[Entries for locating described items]
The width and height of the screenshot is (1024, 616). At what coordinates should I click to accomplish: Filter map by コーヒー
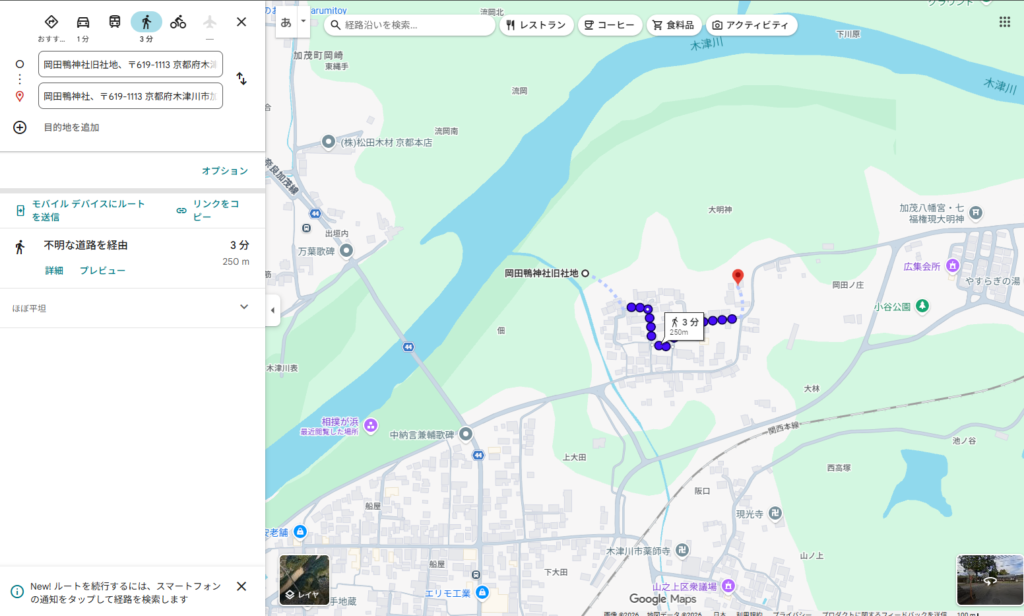click(x=609, y=25)
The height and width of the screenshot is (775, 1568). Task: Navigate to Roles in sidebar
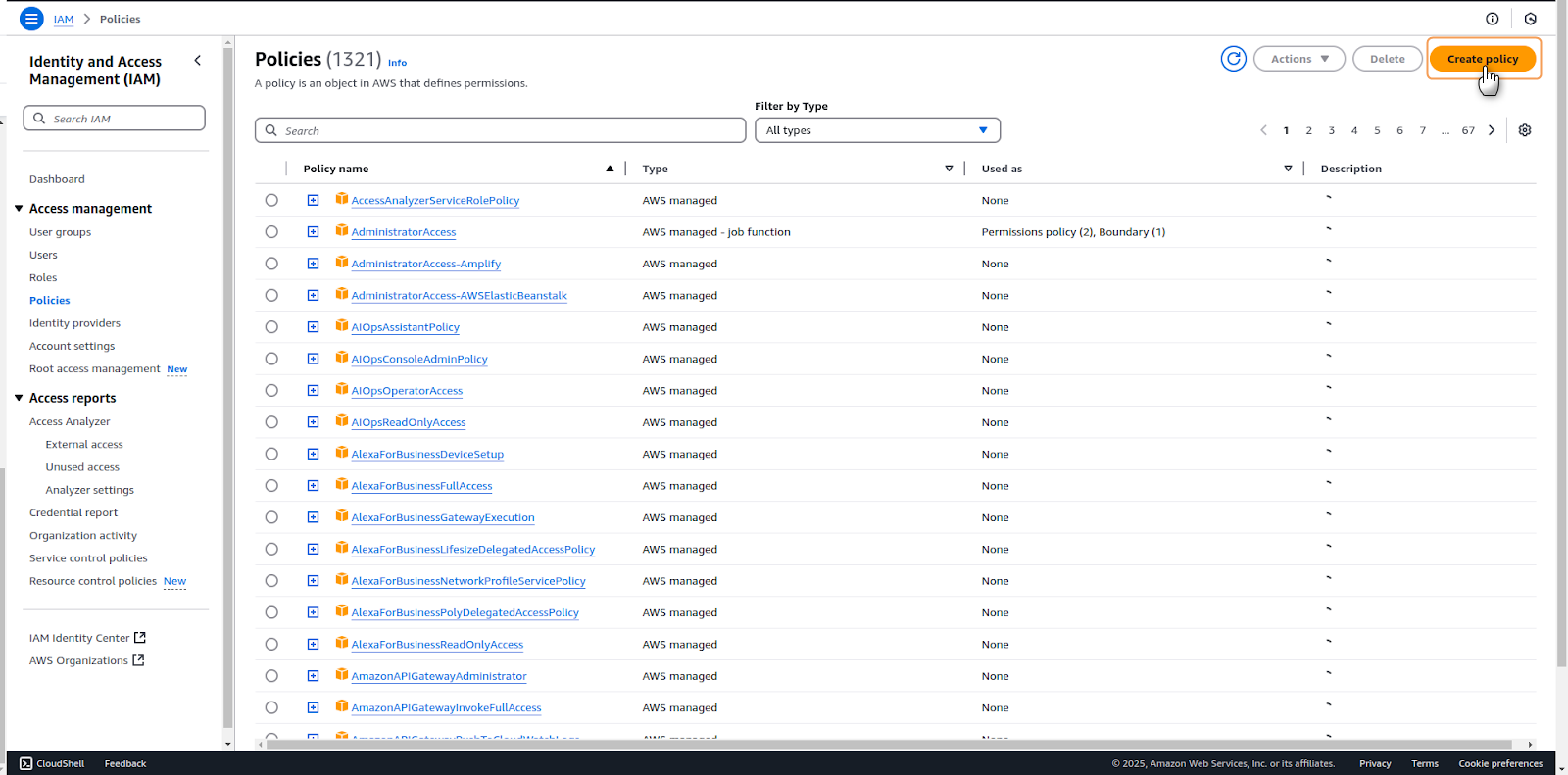(43, 277)
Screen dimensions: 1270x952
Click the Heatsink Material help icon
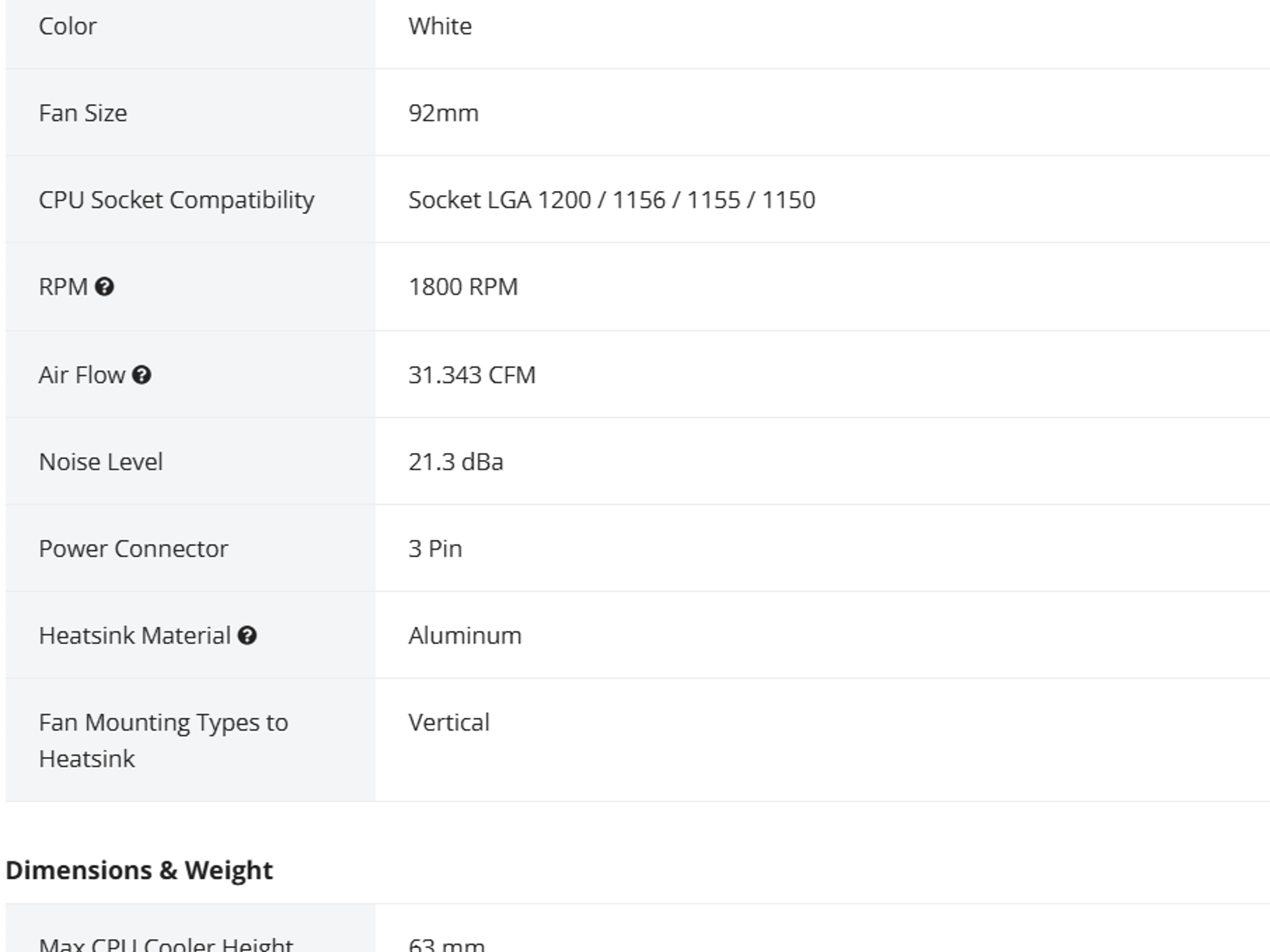tap(247, 635)
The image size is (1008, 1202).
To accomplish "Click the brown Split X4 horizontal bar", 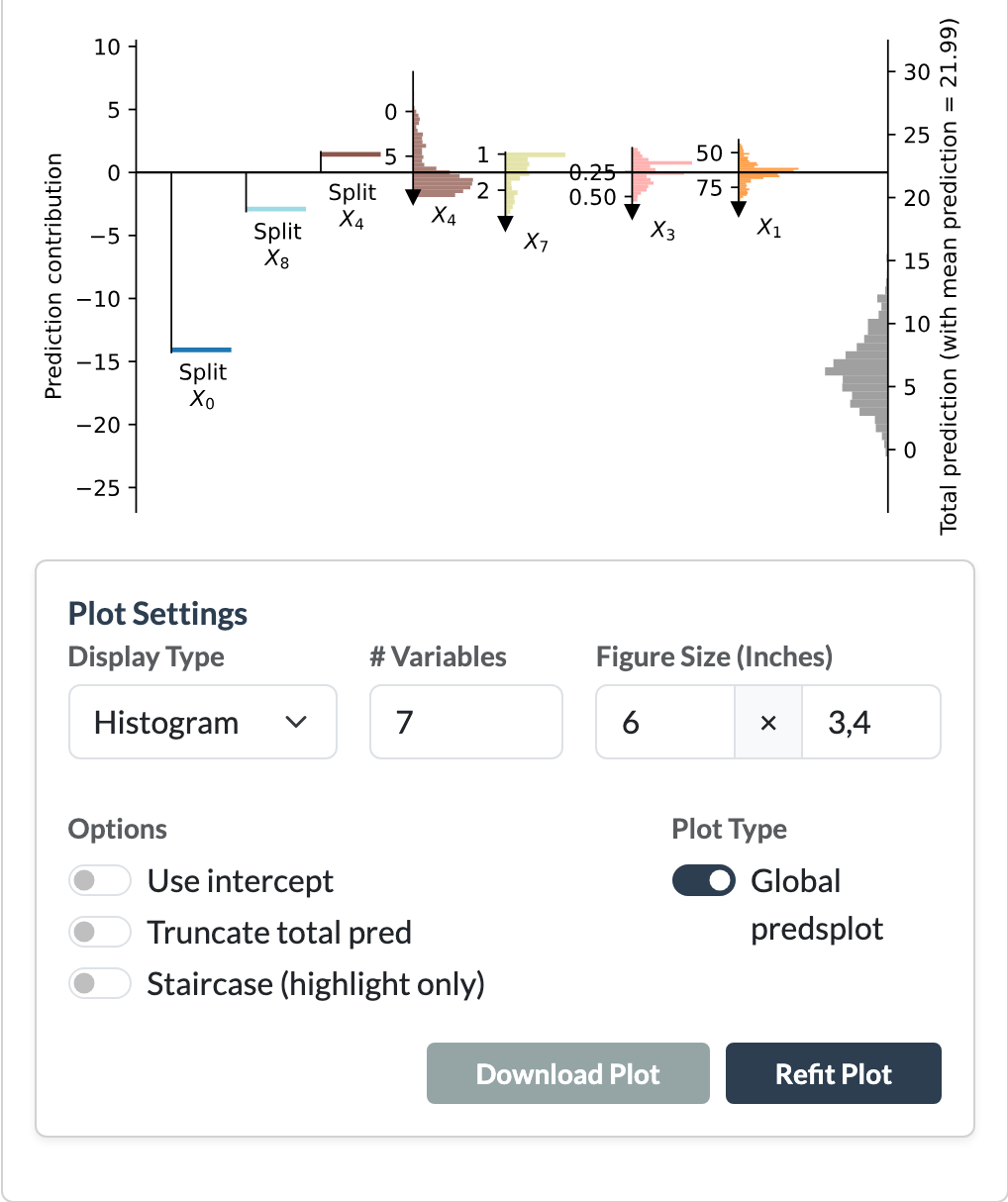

WHAT THE TASK ASKS: Write out the lines of the entries above word for word, leaving out the pictures.

REPLY TO THE EXERCISE:
The width and height of the screenshot is (1024, 616). At what coordinates should I click to accomplish: Filter map by コーヒー
click(x=609, y=25)
The height and width of the screenshot is (775, 1568). Task: Navigate to Roles in sidebar
(43, 277)
Screen dimensions: 1270x952
Click the Heatsink Material help icon
tap(247, 635)
The image size is (1008, 1202).
To accomplish "Click the brown Split X4 horizontal bar", 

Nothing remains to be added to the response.